* [Activity]:
Return, without anything added, the lines from the one containing "Entrevistas (209, 68)" through the end of the entries below, exactly as written.

─── Raw data ───

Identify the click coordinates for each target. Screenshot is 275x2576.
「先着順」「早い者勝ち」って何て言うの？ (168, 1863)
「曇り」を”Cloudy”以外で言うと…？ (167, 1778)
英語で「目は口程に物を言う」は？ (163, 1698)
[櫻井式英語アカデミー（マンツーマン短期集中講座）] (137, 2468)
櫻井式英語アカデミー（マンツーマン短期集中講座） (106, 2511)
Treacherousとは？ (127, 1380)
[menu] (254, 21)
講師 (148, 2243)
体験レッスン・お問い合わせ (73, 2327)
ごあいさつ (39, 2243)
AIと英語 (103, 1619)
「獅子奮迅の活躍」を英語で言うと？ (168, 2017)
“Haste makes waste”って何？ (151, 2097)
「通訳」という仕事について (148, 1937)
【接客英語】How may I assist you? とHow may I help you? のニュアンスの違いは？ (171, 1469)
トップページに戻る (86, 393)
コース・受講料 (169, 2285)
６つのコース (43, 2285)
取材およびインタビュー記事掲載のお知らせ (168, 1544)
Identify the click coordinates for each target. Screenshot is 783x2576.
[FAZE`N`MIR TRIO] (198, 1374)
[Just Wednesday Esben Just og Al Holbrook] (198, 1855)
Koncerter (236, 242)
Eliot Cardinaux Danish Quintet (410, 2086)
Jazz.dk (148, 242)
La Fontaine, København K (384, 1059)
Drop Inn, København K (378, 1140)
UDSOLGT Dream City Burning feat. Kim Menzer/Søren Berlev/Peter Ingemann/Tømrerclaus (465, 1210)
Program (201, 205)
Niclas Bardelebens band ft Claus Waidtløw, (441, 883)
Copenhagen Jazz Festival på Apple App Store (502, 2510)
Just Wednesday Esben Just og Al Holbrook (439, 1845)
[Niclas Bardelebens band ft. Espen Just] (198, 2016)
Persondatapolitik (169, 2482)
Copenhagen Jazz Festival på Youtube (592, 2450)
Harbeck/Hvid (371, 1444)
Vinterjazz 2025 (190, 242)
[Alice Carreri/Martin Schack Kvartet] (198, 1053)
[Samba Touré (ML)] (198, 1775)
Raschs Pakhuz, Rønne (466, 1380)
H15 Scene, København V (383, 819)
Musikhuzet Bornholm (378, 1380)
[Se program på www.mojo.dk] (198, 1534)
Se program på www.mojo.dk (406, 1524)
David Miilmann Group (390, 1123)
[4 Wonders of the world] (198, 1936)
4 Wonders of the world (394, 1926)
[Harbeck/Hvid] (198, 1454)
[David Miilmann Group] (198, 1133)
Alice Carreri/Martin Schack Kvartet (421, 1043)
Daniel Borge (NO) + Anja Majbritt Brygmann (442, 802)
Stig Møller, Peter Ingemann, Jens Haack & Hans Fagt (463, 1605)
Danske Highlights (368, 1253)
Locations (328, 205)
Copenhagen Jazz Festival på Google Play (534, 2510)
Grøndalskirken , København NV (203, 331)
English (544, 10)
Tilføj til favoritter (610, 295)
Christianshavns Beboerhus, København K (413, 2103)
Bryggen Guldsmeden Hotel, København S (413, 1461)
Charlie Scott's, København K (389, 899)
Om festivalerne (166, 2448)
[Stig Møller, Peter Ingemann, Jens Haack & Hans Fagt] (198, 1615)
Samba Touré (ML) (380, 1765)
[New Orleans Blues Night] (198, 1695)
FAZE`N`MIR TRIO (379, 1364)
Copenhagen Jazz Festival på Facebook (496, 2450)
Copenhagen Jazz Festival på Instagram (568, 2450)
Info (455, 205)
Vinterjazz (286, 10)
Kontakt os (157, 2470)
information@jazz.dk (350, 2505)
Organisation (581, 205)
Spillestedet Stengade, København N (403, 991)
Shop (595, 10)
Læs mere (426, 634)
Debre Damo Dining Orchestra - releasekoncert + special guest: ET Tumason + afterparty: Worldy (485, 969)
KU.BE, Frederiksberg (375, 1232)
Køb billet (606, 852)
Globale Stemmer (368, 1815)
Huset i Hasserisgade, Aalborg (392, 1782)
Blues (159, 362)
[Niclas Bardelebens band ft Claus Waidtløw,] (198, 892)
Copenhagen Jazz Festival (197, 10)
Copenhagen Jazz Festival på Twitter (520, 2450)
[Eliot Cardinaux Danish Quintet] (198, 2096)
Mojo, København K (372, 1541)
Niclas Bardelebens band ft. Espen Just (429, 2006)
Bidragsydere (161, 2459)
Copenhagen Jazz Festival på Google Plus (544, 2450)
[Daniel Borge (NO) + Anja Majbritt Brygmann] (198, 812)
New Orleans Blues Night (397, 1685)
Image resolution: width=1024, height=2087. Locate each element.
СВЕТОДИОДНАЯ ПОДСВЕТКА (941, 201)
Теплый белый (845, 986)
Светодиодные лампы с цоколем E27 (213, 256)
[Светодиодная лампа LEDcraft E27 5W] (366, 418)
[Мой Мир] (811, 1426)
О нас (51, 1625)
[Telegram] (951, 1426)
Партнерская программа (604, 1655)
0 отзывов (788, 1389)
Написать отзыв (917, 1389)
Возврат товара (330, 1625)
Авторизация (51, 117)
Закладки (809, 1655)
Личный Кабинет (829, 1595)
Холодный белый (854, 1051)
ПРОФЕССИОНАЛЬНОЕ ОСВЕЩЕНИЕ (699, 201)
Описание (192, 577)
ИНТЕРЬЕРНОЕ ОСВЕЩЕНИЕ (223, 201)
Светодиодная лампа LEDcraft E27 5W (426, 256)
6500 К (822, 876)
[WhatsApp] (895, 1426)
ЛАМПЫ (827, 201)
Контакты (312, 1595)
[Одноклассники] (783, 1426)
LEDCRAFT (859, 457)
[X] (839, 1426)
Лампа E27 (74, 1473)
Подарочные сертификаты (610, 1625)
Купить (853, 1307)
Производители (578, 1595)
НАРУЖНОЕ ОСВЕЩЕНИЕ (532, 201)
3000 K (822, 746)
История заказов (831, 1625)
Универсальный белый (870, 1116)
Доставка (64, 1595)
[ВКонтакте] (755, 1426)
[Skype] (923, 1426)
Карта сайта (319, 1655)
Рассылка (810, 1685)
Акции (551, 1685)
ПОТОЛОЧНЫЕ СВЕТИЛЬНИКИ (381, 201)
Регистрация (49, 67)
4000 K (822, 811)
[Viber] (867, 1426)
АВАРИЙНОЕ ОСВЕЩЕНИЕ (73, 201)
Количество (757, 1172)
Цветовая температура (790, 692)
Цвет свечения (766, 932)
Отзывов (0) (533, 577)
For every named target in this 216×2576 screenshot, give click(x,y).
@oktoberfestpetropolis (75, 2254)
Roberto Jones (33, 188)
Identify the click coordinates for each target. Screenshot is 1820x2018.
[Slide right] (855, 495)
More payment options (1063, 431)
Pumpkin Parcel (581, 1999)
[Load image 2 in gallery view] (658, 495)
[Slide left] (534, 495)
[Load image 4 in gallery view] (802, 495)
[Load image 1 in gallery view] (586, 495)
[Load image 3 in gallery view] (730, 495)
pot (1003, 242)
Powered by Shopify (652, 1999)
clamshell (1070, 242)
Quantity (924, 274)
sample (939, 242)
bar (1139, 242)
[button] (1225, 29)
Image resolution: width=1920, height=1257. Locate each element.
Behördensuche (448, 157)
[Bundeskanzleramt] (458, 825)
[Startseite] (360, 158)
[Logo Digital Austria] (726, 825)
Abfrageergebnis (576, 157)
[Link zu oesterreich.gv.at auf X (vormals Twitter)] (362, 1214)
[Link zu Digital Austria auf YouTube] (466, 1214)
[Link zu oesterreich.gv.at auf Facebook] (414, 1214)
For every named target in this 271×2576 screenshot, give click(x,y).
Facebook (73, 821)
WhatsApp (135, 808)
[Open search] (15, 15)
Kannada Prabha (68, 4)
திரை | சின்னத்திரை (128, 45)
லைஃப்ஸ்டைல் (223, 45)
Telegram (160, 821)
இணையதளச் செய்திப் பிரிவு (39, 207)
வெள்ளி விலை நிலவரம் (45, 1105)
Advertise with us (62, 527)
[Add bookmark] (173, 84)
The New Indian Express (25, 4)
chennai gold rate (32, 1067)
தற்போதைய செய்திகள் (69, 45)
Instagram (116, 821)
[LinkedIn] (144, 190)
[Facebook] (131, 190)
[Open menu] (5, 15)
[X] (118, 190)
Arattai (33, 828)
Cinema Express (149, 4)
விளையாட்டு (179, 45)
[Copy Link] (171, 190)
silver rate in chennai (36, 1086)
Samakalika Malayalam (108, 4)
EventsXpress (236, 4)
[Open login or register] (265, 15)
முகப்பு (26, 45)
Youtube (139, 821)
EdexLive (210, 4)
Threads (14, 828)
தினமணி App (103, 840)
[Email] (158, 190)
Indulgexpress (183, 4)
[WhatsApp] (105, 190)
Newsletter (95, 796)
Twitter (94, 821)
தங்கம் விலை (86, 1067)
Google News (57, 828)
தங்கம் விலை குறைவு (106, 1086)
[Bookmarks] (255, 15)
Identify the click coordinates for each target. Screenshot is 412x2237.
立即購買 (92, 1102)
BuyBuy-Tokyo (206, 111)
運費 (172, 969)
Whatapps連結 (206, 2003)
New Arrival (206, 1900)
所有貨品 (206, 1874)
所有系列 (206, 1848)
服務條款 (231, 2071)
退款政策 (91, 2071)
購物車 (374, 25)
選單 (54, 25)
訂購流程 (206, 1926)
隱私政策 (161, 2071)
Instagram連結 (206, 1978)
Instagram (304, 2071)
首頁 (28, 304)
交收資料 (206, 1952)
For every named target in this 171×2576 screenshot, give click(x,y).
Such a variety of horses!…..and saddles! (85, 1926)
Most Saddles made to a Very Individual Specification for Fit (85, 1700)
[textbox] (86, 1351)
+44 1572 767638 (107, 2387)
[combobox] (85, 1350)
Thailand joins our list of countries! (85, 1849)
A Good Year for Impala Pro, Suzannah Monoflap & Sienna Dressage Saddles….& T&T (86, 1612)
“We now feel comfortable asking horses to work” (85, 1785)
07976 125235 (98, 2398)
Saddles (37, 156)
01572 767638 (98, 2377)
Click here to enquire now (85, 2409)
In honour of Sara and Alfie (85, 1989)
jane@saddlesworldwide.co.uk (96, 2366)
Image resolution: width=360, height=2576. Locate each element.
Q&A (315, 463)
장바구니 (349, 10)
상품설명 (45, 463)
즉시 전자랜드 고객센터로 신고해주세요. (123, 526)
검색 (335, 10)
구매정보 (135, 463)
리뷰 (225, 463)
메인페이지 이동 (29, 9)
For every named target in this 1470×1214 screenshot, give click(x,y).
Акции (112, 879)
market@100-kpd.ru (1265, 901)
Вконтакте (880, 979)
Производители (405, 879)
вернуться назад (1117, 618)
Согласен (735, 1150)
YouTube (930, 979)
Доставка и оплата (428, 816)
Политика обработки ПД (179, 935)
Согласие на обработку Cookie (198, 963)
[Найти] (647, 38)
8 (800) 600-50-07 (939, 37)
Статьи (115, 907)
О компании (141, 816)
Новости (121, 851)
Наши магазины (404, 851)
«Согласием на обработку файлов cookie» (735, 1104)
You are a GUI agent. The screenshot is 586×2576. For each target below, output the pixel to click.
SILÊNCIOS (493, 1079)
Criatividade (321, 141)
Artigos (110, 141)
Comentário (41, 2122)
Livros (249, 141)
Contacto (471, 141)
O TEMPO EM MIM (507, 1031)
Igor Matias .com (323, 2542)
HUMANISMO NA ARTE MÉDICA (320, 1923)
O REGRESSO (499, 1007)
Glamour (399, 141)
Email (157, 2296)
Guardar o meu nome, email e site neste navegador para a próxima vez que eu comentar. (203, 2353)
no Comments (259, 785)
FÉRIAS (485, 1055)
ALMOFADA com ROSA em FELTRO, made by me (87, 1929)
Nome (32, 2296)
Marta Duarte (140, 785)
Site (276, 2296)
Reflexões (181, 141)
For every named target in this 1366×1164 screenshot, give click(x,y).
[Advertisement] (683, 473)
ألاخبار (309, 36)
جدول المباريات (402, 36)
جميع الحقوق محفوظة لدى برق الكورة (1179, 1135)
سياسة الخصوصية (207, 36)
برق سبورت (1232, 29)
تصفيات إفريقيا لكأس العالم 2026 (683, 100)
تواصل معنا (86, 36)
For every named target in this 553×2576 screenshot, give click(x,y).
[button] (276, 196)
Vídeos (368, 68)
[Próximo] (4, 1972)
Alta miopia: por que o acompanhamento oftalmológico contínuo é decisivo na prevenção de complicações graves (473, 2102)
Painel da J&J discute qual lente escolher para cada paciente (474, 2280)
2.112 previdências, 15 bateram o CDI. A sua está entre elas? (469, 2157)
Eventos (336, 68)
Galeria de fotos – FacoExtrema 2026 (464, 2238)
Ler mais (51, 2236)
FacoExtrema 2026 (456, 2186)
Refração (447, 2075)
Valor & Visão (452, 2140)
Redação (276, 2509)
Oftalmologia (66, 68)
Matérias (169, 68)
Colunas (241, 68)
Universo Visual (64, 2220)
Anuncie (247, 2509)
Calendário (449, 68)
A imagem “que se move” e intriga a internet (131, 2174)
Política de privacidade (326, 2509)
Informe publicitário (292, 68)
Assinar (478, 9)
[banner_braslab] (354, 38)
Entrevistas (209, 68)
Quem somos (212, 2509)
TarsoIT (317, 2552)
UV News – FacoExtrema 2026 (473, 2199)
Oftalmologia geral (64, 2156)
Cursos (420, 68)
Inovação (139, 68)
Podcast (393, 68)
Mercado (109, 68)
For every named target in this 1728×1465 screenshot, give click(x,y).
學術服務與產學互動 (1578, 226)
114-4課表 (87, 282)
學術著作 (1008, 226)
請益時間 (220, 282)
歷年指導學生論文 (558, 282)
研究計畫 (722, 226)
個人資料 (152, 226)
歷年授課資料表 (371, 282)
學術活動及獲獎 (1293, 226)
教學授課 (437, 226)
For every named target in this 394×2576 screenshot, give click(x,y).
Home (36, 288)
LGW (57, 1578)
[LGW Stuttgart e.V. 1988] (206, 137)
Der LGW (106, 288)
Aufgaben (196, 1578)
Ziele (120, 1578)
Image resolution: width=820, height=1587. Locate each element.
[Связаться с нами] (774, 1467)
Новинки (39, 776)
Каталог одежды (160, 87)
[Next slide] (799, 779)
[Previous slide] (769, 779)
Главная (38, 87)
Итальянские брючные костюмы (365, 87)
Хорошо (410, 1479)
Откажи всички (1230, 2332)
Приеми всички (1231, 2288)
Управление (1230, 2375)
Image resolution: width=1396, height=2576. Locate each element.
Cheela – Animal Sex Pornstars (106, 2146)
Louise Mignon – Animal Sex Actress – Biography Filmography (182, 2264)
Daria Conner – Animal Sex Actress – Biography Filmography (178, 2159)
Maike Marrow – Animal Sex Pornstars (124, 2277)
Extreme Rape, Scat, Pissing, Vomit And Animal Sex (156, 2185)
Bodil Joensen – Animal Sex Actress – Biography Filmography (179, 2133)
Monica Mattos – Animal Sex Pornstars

───

* [Solution]:
Entrevistas (209, 68)
Quem somos (212, 2509)
TarsoIT (317, 2552)
UV News – FacoExtrema 2026 (473, 2199)
Oftalmologia geral (64, 2156)
Cursos (420, 68)
Inovação (139, 68)
Podcast (393, 68)
Mercado (109, 68)
For every named target in this 1728×1465 screenshot, give click(x,y).
學術服務與產學互動 (1578, 226)
114-4課表 (87, 282)
學術著作 (1008, 226)
請益時間 (220, 282)
歷年指導學生論文 (558, 282)
研究計畫 (722, 226)
個人資料 (152, 226)
歷年授課資料表 (371, 282)
學術活動及獲獎 (1293, 226)
教學授課 (437, 226)
For every named target in this 394×2576 screenshot, give click(x,y).
Home (36, 288)
LGW (57, 1578)
[LGW Stuttgart e.V. 1988] (206, 137)
Der LGW (106, 288)
Aufgaben (196, 1578)
Ziele (120, 1578)
Image resolution: width=820, height=1587. Locate each element.
[Связаться с нами] (774, 1467)
Новинки (39, 776)
Каталог одежды (160, 87)
[Next slide] (799, 779)
[Previous slide] (769, 779)
Главная (38, 87)
Итальянские брючные костюмы (365, 87)
Хорошо (410, 1479)
Откажи всички (1230, 2332)
Приеми всички (1231, 2288)
Управление (1230, 2375)
Image resolution: width=1396, height=2576. Locate each element.
Cheela – Animal Sex Pornstars (106, 2146)
Louise Mignon – Animal Sex Actress – Biography Filmography (182, 2264)
Daria Conner – Animal Sex Actress – Biography Filmography (178, 2159)
Maike Marrow – Animal Sex Pornstars (124, 2277)
Extreme Rape, Scat, Pissing, Vomit And Animal Sex (156, 2185)
Bodil Joensen – Animal Sex Actress – Biography Filmography (179, 2133)
Monica Mattos – Animal Sex Pornstars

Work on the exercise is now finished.